:: Source material ::

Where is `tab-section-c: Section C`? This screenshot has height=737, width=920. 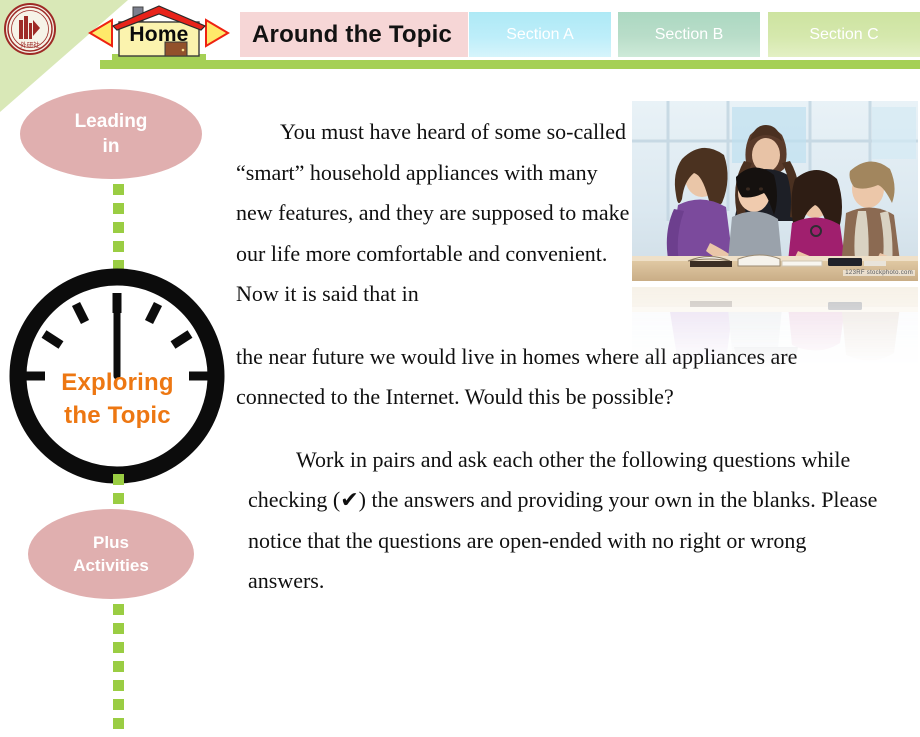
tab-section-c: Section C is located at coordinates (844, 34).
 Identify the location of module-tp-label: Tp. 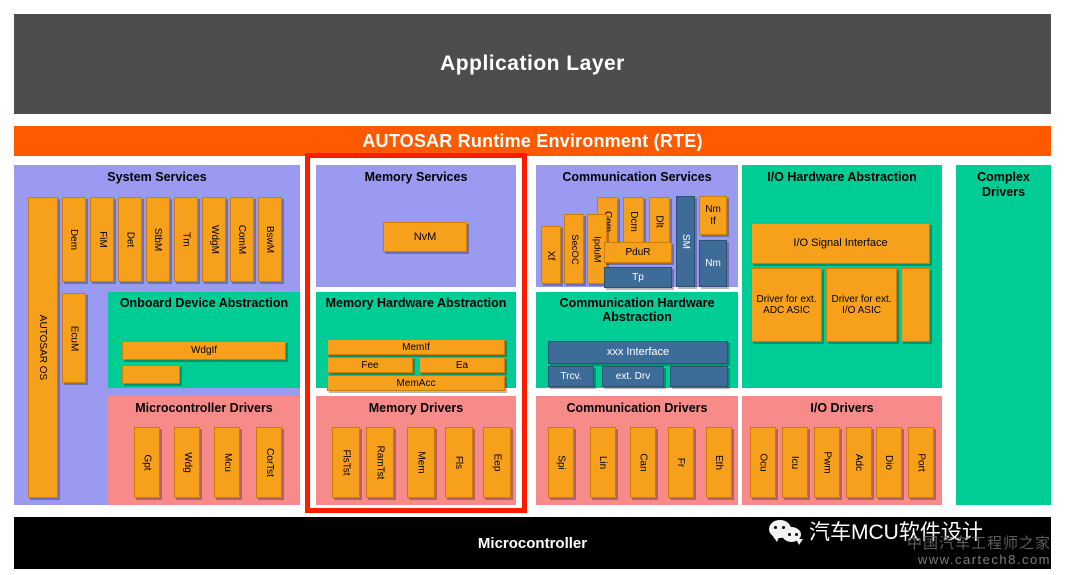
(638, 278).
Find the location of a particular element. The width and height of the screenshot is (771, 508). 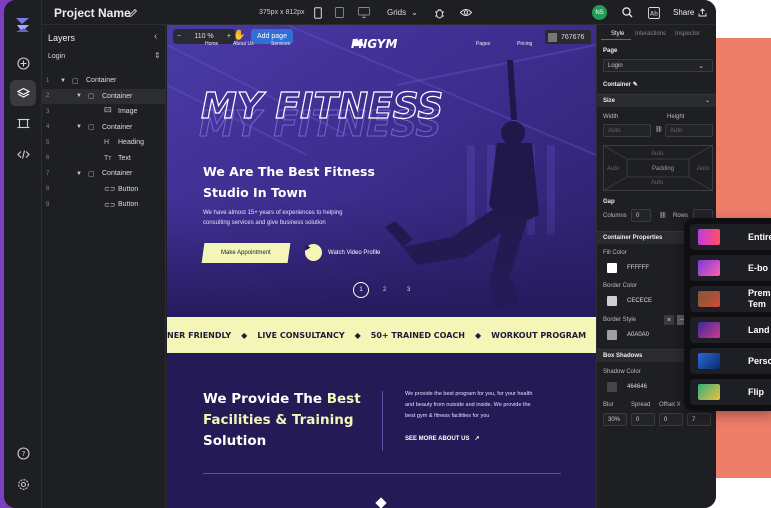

:::

| Activity |
Retype each of the rows above word for word, leaving out the pictures.

| Response |
Where is `tab-section-c: Section C`? This screenshot has height=737, width=920. 
tab-section-c: Section C is located at coordinates (844, 34).
 Identify the location of module-tp-label: Tp. 
(638, 278).
Find the location of a particular element. The width and height of the screenshot is (771, 508). 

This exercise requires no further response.